After a week spent in the warm spring sunshine of Madrid hanging out with friends, I had a week and a half before I needed to be in London so figured that was a perfect length of time to visit two countries that are situated conveniently right in between Spain and England: Northern Ireland and Ireland.
Sure, some of you might say - but Jana, Northern Ireland is part of the UK - and you'd be right. But if you take a peek at my list of how many countries there are in the world, you'll see I've included about 80 territories that aren't countries, and I've also broken down the UK into Northern Ireland, Scotland, Wales and England, each worthy of their own travels and their own spots on my list.
So, I flew direct from Madrid to Dublin and was greeted with sunshine. On my first day, I was surprised, because sun is rare on this island. Well, turns out I ended up with dry weather almost every single day of my trip, barring one day in Belfast and a few hours on the Cliffs of Moher on Ireland's west coast. Not sure how I got so lucky during my eleven days here but I feel grateful for it.
How to Get from Dublin or Belfast to Carrick-a-Rede Rope Bridge
From Dublin Airport, I took a direct easy bus straight north over the border into Northern Ireland and spent a night at the Global Village hostel in Belfast.
The next morning, I caught a 1.5-hour train from Belfast Botanica to Coleraine, the main transport hub on the north coast. From there, the 402 bus runs frequently all the way along the Northern Irish coast, stopping at all the towns, viewpoints and tourist attractions along the way, including castles, hiking trails and the Giant's Causeway - as well as the Carrick-a-Rede Rope Bridge.
Where to Stay on the Causeway Coast in Northern Ireland
For the Causeway Coast, I can highly recommend the Whitepark Bay Youth Hostel. The wifi is weak and the hostel itself is a bit cold and uninviting, but WOW is the location incredible and the view from the hostel is absolutely the best I've ever had. It's right on the 402 bus line and sits over Whitepark Bay which, on a sunny day, offers the most spectacular sight across the coast and towards Scotland and the North Atlantic Ocean.
Visiting the Carrick-a-Rede Rope Bridge
The 402 bus also goes directly to the Carrick-a-Rede Rope Bridge; there's also plenty of parking. You need to book in advance if you want tickets to cross the bridge but if you're okay with just walking along the coastway (about 3km return) and spotting the bridge from afar, then that's completely free - and in my opinion that's more than enough. I met a French-Canadian girl in my hostel dorm room and we went together and got super lucky and scored last minute tickets when we arrived, but don't count on that!

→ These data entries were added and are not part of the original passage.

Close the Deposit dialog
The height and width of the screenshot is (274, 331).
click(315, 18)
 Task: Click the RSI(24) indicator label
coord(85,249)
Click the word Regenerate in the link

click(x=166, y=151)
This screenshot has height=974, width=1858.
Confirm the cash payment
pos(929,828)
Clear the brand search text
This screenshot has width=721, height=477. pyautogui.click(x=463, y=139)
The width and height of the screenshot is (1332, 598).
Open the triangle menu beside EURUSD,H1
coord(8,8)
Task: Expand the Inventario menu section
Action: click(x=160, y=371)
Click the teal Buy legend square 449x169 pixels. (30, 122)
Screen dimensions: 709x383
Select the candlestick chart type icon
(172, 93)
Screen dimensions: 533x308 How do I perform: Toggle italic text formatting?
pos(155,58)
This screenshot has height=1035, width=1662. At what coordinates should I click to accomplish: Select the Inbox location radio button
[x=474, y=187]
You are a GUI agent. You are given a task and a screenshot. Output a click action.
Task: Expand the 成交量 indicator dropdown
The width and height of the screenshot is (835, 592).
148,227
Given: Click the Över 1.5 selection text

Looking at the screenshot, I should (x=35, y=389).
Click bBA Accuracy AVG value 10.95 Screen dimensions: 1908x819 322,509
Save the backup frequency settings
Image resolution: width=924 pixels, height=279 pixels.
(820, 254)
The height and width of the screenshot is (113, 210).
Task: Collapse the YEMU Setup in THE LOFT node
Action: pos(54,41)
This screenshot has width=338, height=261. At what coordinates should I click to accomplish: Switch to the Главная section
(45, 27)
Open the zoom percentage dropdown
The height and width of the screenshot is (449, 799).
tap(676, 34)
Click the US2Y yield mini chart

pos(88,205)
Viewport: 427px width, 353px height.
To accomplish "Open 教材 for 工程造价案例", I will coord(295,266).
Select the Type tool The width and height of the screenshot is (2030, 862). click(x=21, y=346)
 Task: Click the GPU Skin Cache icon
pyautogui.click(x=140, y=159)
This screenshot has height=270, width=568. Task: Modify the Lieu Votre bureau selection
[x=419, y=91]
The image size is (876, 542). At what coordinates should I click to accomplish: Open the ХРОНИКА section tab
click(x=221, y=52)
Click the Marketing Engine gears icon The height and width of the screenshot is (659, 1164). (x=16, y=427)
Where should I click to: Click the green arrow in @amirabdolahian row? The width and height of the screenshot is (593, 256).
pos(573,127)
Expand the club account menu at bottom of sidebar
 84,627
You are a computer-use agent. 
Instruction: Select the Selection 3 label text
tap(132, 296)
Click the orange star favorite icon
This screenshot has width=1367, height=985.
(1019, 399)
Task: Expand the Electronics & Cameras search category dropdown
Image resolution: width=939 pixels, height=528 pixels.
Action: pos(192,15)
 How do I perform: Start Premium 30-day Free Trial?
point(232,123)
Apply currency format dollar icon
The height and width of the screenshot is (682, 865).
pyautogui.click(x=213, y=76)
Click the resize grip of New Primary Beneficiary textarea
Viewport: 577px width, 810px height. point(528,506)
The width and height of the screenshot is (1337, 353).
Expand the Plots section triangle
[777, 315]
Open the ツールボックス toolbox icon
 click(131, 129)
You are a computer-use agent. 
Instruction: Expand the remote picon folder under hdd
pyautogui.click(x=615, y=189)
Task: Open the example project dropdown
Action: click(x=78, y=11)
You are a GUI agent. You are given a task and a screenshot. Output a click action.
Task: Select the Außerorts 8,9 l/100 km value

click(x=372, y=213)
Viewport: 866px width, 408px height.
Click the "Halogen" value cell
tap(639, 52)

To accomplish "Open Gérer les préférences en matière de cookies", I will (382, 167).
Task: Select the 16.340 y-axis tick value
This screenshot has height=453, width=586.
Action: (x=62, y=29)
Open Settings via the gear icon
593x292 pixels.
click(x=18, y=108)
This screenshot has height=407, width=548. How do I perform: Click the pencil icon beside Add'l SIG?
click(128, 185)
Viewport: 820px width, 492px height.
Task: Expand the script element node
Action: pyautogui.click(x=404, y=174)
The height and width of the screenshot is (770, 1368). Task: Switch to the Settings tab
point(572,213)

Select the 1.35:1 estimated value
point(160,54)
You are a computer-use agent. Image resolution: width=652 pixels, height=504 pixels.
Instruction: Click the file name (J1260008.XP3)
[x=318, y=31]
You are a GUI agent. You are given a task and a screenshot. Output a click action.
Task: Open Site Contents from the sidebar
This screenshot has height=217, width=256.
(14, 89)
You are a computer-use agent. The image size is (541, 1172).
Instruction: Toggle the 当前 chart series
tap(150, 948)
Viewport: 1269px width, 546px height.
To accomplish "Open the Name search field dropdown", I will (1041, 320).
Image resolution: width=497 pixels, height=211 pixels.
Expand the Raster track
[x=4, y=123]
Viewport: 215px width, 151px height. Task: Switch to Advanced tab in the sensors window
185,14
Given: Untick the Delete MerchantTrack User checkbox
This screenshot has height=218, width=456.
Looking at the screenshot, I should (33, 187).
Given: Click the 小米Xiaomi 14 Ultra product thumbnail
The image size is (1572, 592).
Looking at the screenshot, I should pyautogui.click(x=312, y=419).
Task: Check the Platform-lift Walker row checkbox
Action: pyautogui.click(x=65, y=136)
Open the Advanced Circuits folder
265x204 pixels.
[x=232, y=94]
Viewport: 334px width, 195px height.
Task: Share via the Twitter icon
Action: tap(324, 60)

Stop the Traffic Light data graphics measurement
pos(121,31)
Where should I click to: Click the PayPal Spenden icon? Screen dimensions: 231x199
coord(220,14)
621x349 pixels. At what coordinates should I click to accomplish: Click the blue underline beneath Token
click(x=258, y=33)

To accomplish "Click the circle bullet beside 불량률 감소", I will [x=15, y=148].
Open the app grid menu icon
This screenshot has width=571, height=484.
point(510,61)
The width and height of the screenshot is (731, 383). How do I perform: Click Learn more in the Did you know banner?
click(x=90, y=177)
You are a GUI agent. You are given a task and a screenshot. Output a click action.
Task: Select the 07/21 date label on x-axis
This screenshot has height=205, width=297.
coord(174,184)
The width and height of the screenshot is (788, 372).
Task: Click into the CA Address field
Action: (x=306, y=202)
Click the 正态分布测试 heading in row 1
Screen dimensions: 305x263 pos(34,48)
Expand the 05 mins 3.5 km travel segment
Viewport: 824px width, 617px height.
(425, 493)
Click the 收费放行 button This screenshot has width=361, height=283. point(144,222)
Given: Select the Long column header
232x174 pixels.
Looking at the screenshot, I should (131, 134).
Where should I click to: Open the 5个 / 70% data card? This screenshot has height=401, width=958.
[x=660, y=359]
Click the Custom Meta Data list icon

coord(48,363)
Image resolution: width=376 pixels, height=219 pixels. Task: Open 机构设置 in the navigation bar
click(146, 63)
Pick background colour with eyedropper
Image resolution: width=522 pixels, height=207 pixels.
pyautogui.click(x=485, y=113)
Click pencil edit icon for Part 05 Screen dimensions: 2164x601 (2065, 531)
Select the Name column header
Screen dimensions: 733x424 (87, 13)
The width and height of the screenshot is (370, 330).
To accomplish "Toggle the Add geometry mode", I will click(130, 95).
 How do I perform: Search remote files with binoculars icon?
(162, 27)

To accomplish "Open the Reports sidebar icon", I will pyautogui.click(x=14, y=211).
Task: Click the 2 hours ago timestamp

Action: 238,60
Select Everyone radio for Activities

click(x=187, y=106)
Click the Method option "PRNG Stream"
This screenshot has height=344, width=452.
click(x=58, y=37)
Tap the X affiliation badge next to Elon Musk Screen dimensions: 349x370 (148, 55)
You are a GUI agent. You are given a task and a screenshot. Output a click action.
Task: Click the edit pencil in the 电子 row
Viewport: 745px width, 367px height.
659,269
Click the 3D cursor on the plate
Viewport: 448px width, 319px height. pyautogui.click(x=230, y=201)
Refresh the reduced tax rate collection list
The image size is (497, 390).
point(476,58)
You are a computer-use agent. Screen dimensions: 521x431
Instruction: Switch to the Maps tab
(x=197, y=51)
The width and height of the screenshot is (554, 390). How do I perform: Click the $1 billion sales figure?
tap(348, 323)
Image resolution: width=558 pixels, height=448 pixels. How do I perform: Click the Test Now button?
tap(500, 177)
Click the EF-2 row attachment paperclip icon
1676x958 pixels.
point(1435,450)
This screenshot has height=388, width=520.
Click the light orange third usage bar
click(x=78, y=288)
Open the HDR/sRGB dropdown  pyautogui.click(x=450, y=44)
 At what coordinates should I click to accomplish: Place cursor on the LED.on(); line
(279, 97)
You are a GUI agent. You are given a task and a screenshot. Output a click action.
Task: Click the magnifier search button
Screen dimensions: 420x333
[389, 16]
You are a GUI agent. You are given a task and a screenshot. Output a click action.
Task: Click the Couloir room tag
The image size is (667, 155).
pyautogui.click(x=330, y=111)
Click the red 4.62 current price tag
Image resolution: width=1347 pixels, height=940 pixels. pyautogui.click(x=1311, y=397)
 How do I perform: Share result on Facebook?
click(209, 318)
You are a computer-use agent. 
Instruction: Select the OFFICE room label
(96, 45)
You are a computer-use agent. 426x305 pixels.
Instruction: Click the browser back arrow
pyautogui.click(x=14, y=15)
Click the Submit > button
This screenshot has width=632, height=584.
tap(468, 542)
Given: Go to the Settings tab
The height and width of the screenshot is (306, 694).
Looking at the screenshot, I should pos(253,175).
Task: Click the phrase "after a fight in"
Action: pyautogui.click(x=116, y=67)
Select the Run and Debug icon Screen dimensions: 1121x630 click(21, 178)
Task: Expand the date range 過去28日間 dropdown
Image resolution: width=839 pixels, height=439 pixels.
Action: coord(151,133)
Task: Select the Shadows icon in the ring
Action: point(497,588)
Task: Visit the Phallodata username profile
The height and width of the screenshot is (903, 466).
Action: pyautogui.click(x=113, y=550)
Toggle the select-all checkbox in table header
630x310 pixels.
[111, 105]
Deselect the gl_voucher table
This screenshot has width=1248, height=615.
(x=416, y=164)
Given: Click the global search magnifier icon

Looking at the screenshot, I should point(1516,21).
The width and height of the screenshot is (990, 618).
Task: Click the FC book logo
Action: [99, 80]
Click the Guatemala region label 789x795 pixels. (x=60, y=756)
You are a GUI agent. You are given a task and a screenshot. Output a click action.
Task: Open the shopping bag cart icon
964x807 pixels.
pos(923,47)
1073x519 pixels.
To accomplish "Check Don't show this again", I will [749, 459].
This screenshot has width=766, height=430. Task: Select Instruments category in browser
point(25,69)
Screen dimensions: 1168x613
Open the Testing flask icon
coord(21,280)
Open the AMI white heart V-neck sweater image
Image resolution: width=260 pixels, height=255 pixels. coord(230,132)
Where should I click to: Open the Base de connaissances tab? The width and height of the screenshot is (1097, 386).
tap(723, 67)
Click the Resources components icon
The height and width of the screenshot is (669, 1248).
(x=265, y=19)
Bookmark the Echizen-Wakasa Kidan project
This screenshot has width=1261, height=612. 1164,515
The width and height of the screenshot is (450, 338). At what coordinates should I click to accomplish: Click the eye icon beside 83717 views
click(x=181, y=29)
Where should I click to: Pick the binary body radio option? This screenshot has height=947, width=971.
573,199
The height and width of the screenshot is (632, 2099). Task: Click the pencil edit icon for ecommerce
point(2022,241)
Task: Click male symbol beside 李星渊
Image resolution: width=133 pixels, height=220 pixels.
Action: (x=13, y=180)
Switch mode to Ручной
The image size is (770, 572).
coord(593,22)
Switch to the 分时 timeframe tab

The Carrick-a-Rede Rope Bridge is a rope bridge stretching across the Atlantic Ocean from the mainland to Carrick-a-Rede Island where an old fisherman's cottage sits, constantly battered by the wind and the rain. The original rope bridge was built over 250 years ago for fisherman and nowadays a restored (and much safer) version is a world famous tourist attraction. The entire coastline walk is simply exquisite.